Extract provided:
Yesterday, CalPERS, the nation’s largest public pension fund, announced it would be eliminating hedge fund investments from its portfolio, citing complexity and high costs as reasons for doing so.  While CalPERS has a tendency – at least in my experience – to buy high and sell low with major asset class decisions, I think they’ve likely got this one right, perhaps for no other reason than I’ve never been quite convinced that they are a new asset class to begin with.  Warren Buffet’s decade long bet that hedge funds aren’t a new asset class as much as a new fee structure looks like the correct call.  If the economic environment remains positive for the next few years, being short any area of the market will likely end up being a pretty significant barrier to outperformance.

Actions to take:
**A)** In the commentary on CalPERS and hedge funds, what reasons did CalPERS give for dropping hedge fund investments from its portfolio?
**B)** Write the next few sentences of the commentary on CalPERS and hedge funds, picking up after its final sentence.

Records taken from a collection
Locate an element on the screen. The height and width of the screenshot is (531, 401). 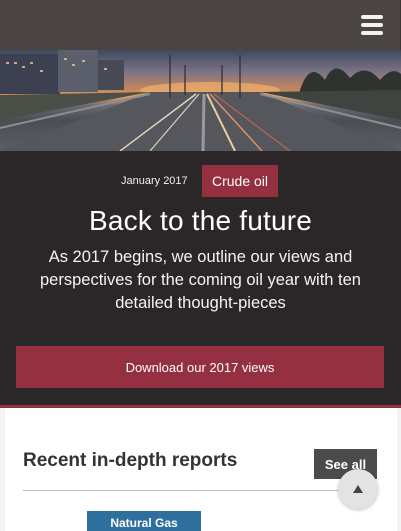
top-navigation-bar is located at coordinates (200, 25).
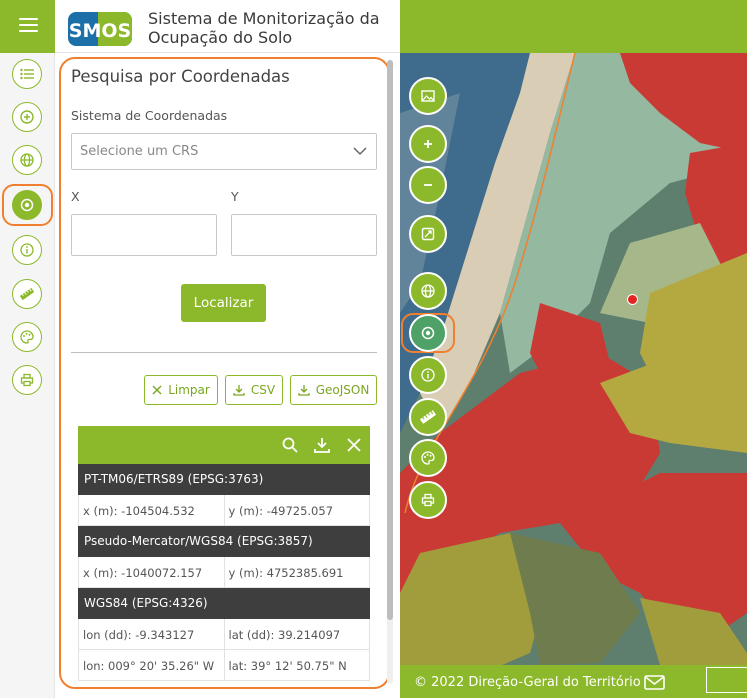  What do you see at coordinates (149, 666) in the screenshot?
I see `lon-value: lon: 009° 20' 35.26" W` at bounding box center [149, 666].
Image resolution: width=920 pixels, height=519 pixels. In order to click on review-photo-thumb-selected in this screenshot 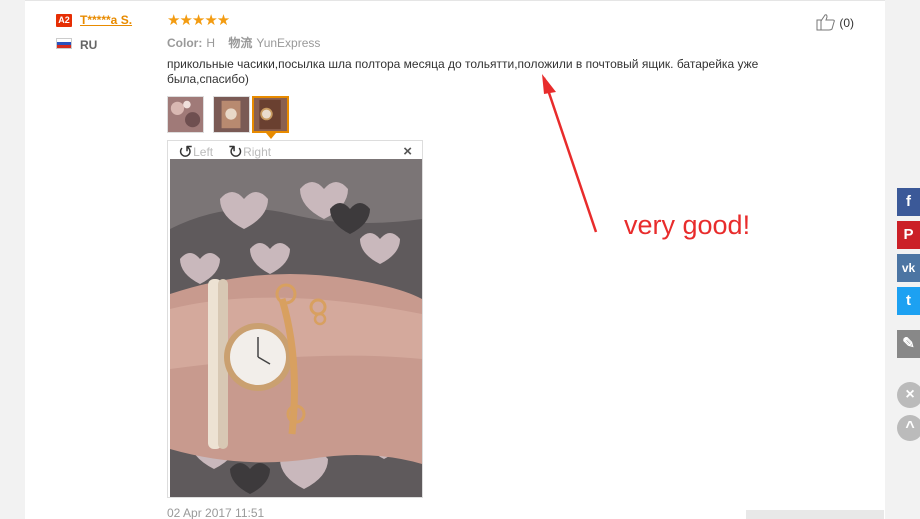, I will do `click(270, 114)`.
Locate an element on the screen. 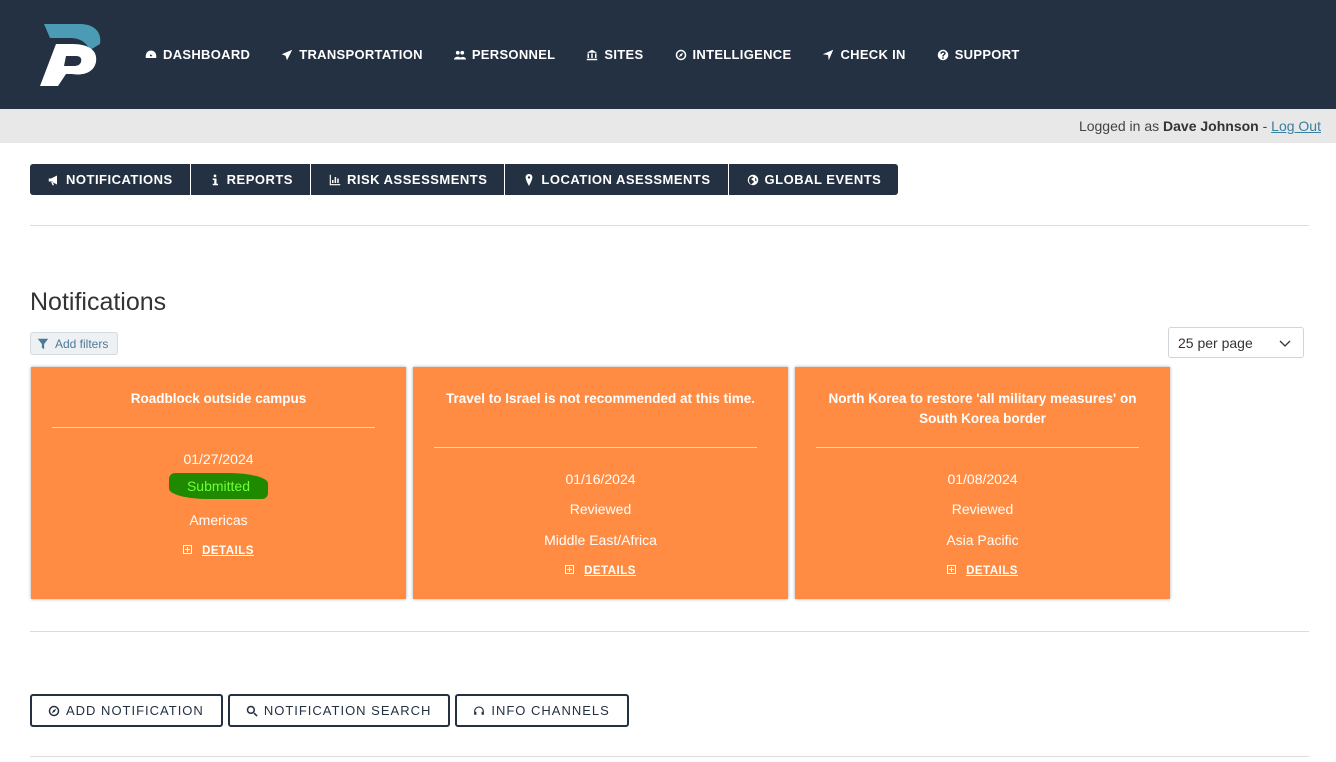 This screenshot has height=762, width=1336. tab-risk-assessments: RISK ASSESSMENTS is located at coordinates (408, 180).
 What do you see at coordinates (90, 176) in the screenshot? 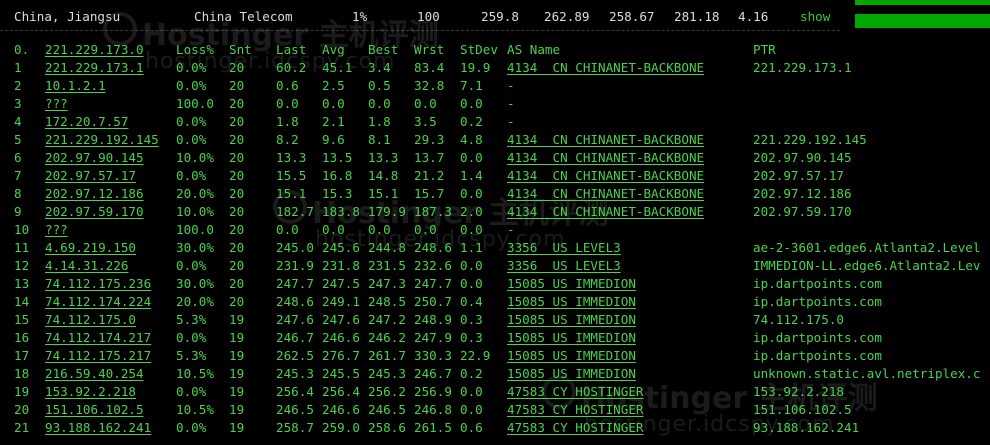
I see `cell-host: 202.97.57.17` at bounding box center [90, 176].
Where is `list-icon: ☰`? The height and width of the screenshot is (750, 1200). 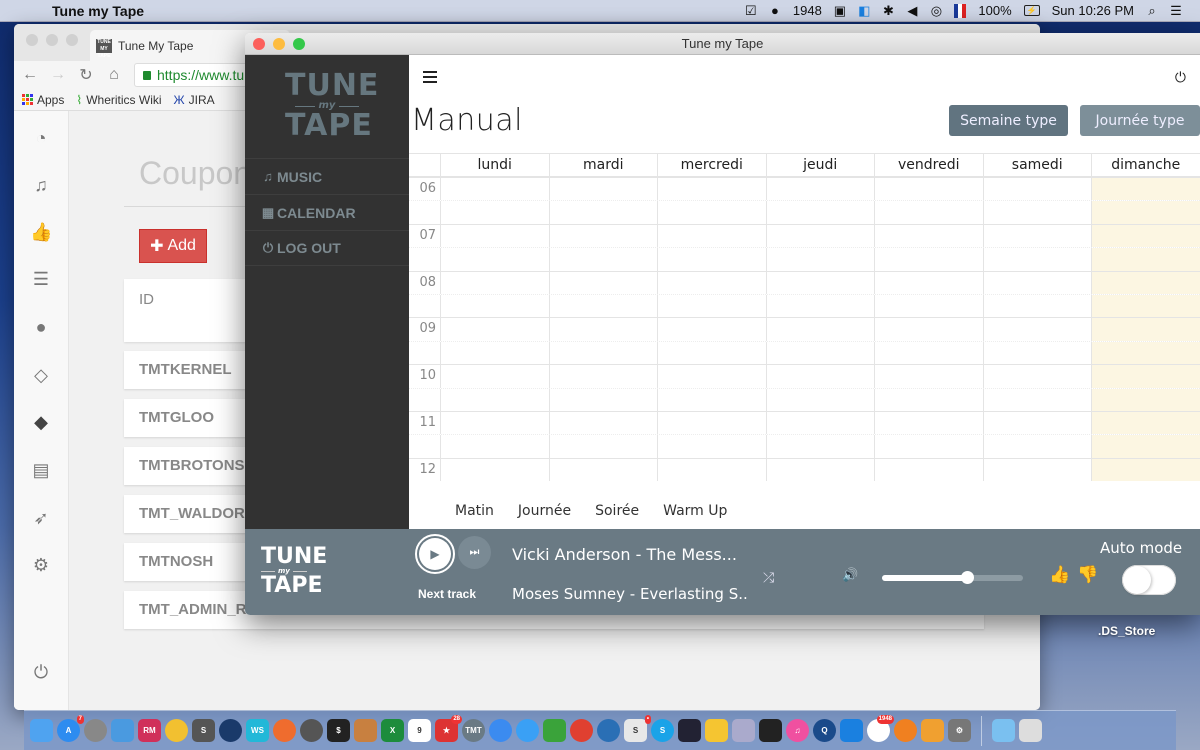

Activity answers:
**A)** Complexity and high costs.

**B)**
For the most part, the money that has flown into equities over the past few years has largely found its way into passive investments like the S&P 500 and other index based exchange traded funds.  As the beneficiary of the most significant portion of new dollars entering the equity markets in the past three years, it may come as no surprise that the index itself has become somewhat of a market darling.  As the Fed fades into the background, the risk on, risk off mentality that has pervaded the markets and expressed itself far too easily through these trading vehicles will need to recalibrate to a new environment.  No longer will both the deserving and undeserving benefit from the Fed’s indirect largesse, but only those with a unique, sustainable and superior story to tell.   A market with capitalist rather than socialist tendencies should begin its comeback.

Benjamin Graham and Warren Buffet have both said that investing is not about expressing an opinion.  In the short run, the market may act like a voting mechanism, but in the long run, it’s a weighing machine.

Differences, particularly the good ones – like earnings – should matter.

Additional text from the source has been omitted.